Todd raised the defense of res judicata (claim preclusion), not the defense of collateral estoppel (issue preclusion). We must be vigilant in preserving the distinction between these two defenses. “The doctrine of collateral estoppel differs from res judicata in that, instead of preventing a second assertion of the same claim or cause of action, it prevents a second litigation of issues between the parties, even though a different claim or cause of action is asserted.” Seattle-First Nat’l Bank v. Kawachi, 91 Wn.2d 223, 225-26, 588 P.2d 725 (1978).

Although the Court of Appeals did not expressly address whether the Adams dismissal was a final adjudication on the merits, Hisle, 113 Wn. App at 410-14, *866this threshold res judicata requirement is satisfied because Adams was dismissed with prejudice. Maib v. Md. Cas. Co., 17 Wn.2d 47, 52, 135 P.2d 71 (1943) (a dismissal with prejudice constitutes a final judgment on the merits).

Former RAP 18.1(a) (2002) stated, “[i]f applicable law grants to a party the right to recover reasonable attorney fees or expenses on review, the party must request the fees or expenses as provided in this rule, unless a statute specifies that the request is to be directed to the trial court.” Former RAP 18.1(b) (2002), stated that “[t]he party must devote a section of the brief to the request for the fees or expenses.”

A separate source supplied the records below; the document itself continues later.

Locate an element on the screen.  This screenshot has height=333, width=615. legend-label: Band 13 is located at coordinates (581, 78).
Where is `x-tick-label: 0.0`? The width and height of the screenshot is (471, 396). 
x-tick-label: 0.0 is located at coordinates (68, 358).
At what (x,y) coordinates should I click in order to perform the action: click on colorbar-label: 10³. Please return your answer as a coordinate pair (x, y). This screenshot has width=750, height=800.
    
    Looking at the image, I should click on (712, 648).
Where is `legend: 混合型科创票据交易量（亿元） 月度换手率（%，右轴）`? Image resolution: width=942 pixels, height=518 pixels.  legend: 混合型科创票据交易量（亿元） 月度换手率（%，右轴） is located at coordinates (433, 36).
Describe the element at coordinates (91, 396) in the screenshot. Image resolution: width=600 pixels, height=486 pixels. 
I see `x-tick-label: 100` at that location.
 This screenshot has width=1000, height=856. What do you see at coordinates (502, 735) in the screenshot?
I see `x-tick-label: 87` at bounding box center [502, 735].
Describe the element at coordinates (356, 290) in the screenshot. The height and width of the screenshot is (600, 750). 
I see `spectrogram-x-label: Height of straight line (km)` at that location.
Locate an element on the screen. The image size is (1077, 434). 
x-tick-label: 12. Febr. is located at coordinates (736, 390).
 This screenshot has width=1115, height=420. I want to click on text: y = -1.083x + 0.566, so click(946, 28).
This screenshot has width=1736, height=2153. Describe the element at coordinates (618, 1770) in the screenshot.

RAP 18.1(a) was amended on September 1, 2003, to add “before either the Court of Appeals or Supreme Court,” after “expenses on review.” RAP 18.1(b) states, “[t]he party must devote a section of its opening brief to the request for the fees or expenses. Requests made at the Court of Appeals will be considered as continuing requests at the Supreme Court.” (Emphasis added.)